Gov. Scott Walker's power to oversee the rule-making authority of the state superintendent of public instruction, which he signed into law last year, was overturned Tuesday by a judge because the law violates the state constitution.
Dane County Circuit Judge Amy Smith wrote in a decision that the law, which allows the governor and in some cases the secretary of the state Department of Administration to block rules proposed by state agencies, violates a provision in the state constitution that sets out the duties of the state superintendent of public instruction.
Smith's ruling only voids the law as it pertains to the superintendent of public instruction, who is unique among state department heads in having his duties spelled out in the state constitution.
"Administrative rule-making is an important way in which a superintendent exercises his or her constitutional authority over the supervision of public instruction," Smith wrote. "Because Act 21 allows the governor to bar the superintendent from proposing rules, or even from beginning the process of rule-making by submitting a scope statement to the Legislature, Act 21 places the governor in a position superior to the superintendent in the supervision of public instruction."
The law requires all state agencies, including the state Department of Public Instruction, to submit scope statements and proposed administrative rules to the governor for approval. No other rule drafting can occur until approval is granted. It also requires DOA approval for rules that may lead to $20 million in costs for businesses, municipalities or individuals.
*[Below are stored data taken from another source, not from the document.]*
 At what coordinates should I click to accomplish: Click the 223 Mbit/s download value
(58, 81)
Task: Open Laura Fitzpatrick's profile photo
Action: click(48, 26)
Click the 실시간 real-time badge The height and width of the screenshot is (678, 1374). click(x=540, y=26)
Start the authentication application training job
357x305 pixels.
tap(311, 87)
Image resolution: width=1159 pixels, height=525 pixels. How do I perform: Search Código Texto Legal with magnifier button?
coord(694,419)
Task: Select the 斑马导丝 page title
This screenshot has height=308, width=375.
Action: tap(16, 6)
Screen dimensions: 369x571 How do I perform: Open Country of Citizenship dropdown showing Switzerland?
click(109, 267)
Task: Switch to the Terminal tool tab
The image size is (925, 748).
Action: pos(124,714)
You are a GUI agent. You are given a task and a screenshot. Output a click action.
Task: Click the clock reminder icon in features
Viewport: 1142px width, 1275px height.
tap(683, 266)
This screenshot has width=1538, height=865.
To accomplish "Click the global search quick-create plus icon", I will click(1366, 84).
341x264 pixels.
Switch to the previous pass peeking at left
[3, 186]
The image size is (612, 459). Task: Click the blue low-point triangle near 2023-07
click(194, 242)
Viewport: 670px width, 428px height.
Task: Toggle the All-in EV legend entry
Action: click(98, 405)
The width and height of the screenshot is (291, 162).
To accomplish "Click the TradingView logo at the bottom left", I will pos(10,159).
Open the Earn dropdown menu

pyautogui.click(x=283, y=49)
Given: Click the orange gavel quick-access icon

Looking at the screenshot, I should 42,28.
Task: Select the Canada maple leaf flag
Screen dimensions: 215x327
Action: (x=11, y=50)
Even before the change in the law, rules ultimately have to be approved by the Legislature.
Democrats had labeled the law a power grab by Walker when it was proposed after Walker was elected and before he took office. He signed it into law in May 2011.
The ruling came in a lawsuit brought by Madison Teachers Inc., the Wisconsin Education Association Council and others. Defendants were Walker, DOA Secretary Mike Huebsch and schools superintendent Tony Evers. Smith's decision, however, notes that Evers also asked the court to block the law. Evers issued a statement Tuesday saying he was pleased with Smith's ruling.
Lester Pines, who represented the teachers groups in court, said the law as applied to DPI ran counter to a unanimous state Supreme Court decision in 1996 that said the Legislature cannot give equal or superior authority to any "other officer."
"On its face (Act 21) was putting the governor in a position superior to the superintendent of public instruction," Pines said. "The court told the governor, 'you can't do that.'"
Executive Assistant Attorney General Steven Means said the decision is being reviewed. The governor's office said an appeal is likely.
"We are confident we'll win upon appeal," Walker spokesman Cullen Werwie said.